| DATASET ROWS |
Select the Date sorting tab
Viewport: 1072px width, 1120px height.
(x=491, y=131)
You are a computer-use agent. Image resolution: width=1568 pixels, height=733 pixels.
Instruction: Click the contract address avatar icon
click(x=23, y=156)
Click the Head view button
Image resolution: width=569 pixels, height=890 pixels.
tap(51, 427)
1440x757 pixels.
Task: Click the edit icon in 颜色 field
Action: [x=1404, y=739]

| EXERCISE DETAILS |
Can you rewrite all the entries above with "avatar" swapped for "profile" and nothing else changed?

| REPLY |
Select the Date sorting tab
Viewport: 1072px width, 1120px height.
(x=491, y=131)
You are a computer-use agent. Image resolution: width=1568 pixels, height=733 pixels.
Instruction: Click the contract address profile icon
click(x=23, y=156)
Click the Head view button
Image resolution: width=569 pixels, height=890 pixels.
tap(51, 427)
1440x757 pixels.
Task: Click the edit icon in 颜色 field
Action: [x=1404, y=739]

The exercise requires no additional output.